本文
阪神元町駅の高架下にある有楽名店会という商店街からの陳情が注目されたのは、3月18日の… 10時から開かれた、産業港湾委員会。阪神電鉄から閉鎖のために退去させられる羽目になり、困った名店会の店主の方々が、「閉鎖を中止するよう、神戸市から申し入れして欲しい」というのである。

その有楽名店街、なんと昭和22年に出来上がったそうだ。今も、レトロ調の一風さびれた飲み屋街のままで、昔のなつかしい映画のポスターが張られていたりする。私も大好きな通りで、元町に出た時には、必ず歩いてみる。戦後の苦しい生活の中で、日本人がお隣と仲良く醤油や塩・砂糖を借りたり貸したり、助け合って頑張っていた時代の日本人を思い出させるような、ノスタルジーに浸れる通りなのである。その有楽名店街を、阪神電鉄は潰すというのだ。

スクリーンショットの位置指定データ

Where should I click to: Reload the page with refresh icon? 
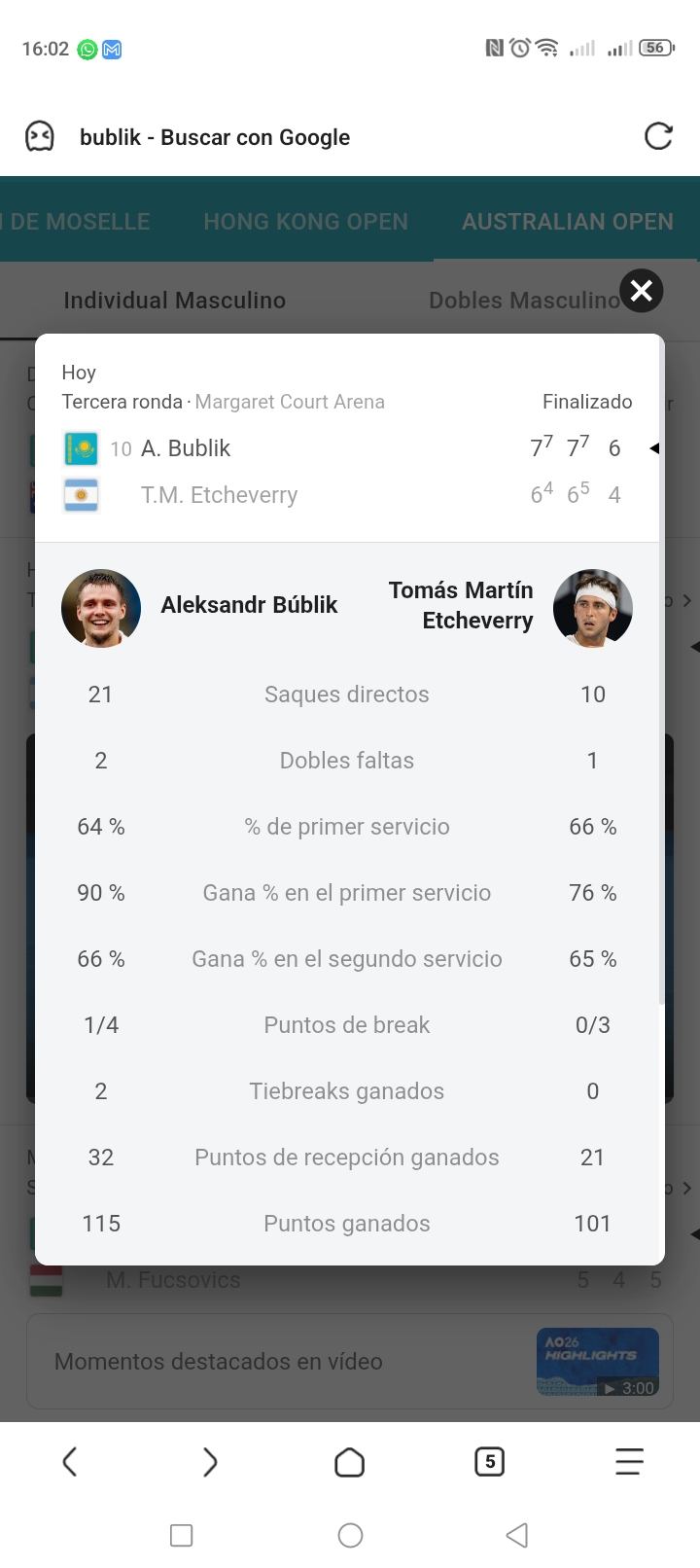tap(658, 136)
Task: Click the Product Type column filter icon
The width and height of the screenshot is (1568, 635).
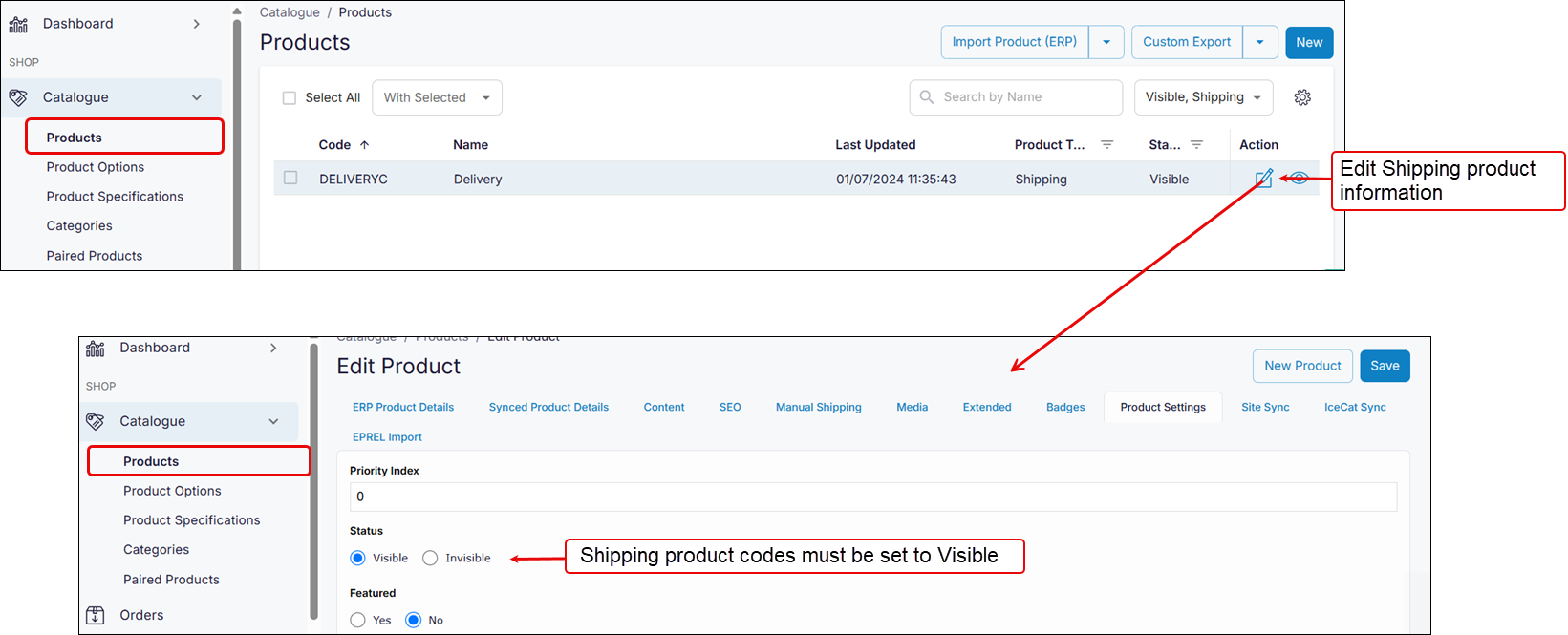Action: coord(1106,145)
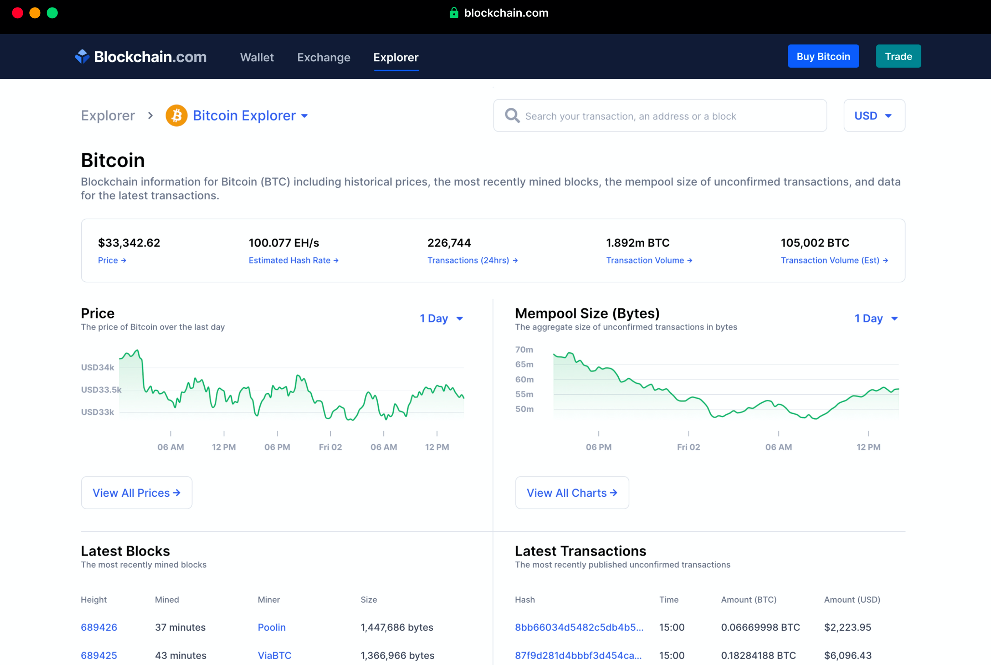Click the orange Bitcoin coin icon
Screen dimensions: 991x665
click(x=177, y=116)
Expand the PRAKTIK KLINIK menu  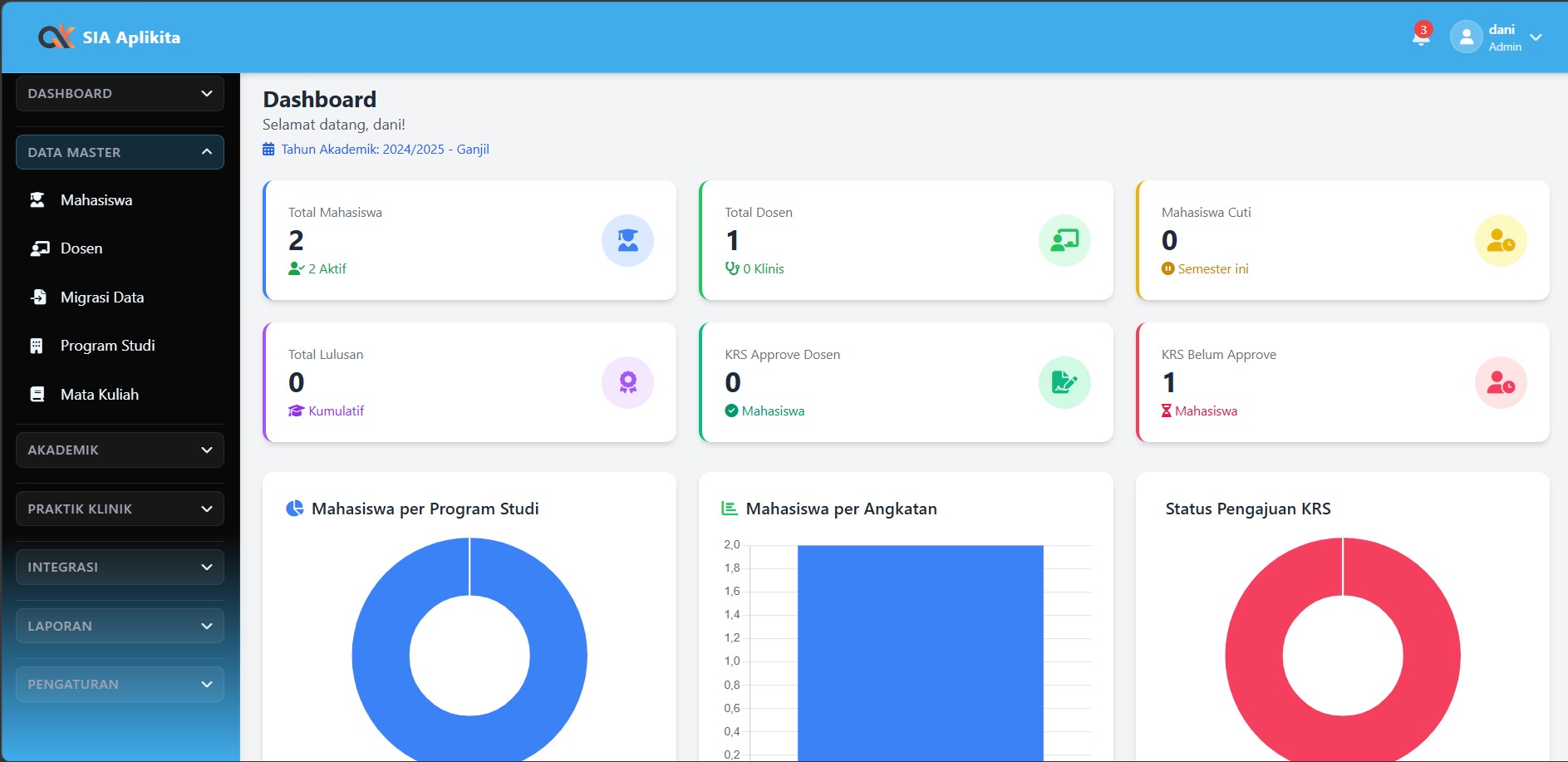click(x=119, y=508)
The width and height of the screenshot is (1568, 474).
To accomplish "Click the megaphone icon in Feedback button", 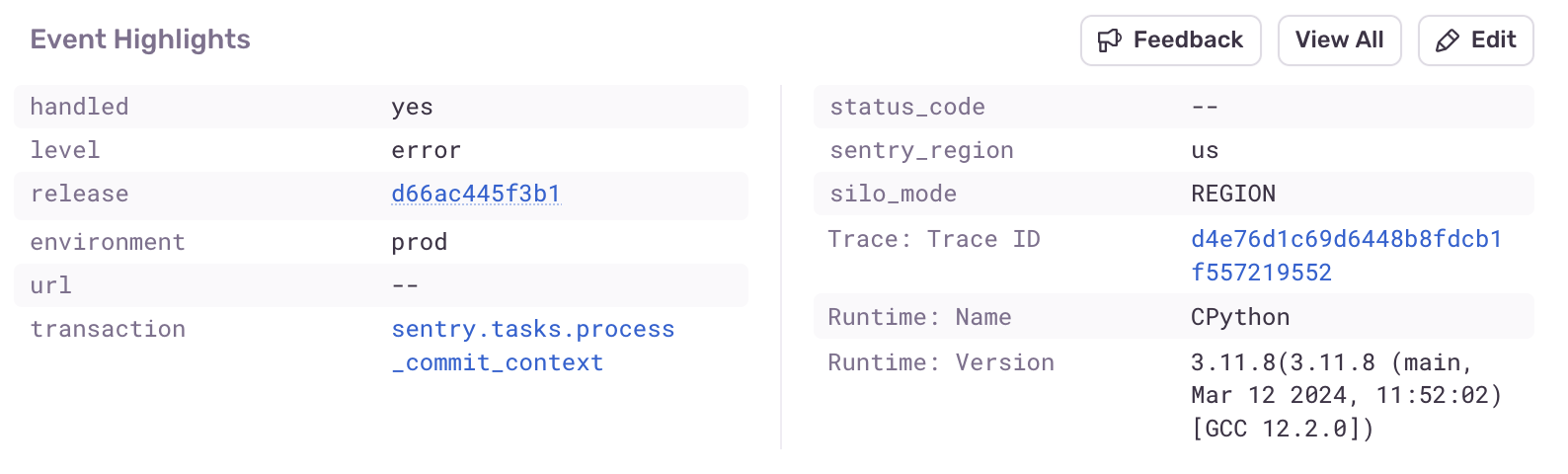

指示
1 > 有楽名店街の本文から、「阪神元町駅の高架下にある有楽」から「有楽名店街を、阪神電鉄は潰すというのだ。」までの部分を、両端も含めてそのまま書き出してください。
2 > 有楽名店街の本文について、次の問いに答えてください。
(a) 有楽名店街はいつ出来上がったとされていますか。
(b) 名店会の店主たちは、神戸市に何をしてほしいと求めましたか。
(c) 通りには、どのようなものが張られていることがありますか。
3 > 有楽名店街の本文を、最後の文の後から書き進めてください。

解答
1 >
阪神元町駅の高架下にある有楽名店会という商店街からの陳情が注目されたのは、3月18日の… 10時から開かれた、産業港湾委員会。阪神電鉄から閉鎖のために退去させられる羽目になり、困った名店会の店主の方々が、「閉鎖を中止するよう、神戸市から申し入れして欲しい」というのである。

その有楽名店街、なんと昭和22年に出来上がったそうだ。今も、レトロ調の一風さびれた飲み屋街のままで、昔のなつかしい映画のポスターが張られていたりする。私も大好きな通りで、元町に出た時には、必ず歩いてみる。戦後の苦しい生活の中で、日本人がお隣と仲良く醤油や塩・砂糖を借りたり貸したり、助け合って頑張っていた時代の日本人を思い出させるような、ノスタルジーに浸れる通りなのである。その有楽名店街を、阪神電鉄は潰すというのだ。

2 >
(a) 昭和22年です。
(b) 閉鎖を中止するよう、神戸市から申し入れをしてほしいと求めました。
(c) 昔のなつかしい映画のポスターです。

3 >
訴える手段の乏しい有楽名店会事務局の松本 篤さんが、私達に
「阪神電鉄との契約が一年間の毎年の契約で、阪神電鉄側の言い分でいつでも退去せねばならない契約だったとは知らず、そんな説明もなかった。私達が無知だったので、仕方がないのかも知れません。しかし、閉鎖は防災上・防火上の理由からです。私達は、防火については十分に注意しています」
と、切々と訴えられた。この人々は、どの議員に頼っているのでもなく、どの政党が指導しているのでもない。私は、胸を衝かれた。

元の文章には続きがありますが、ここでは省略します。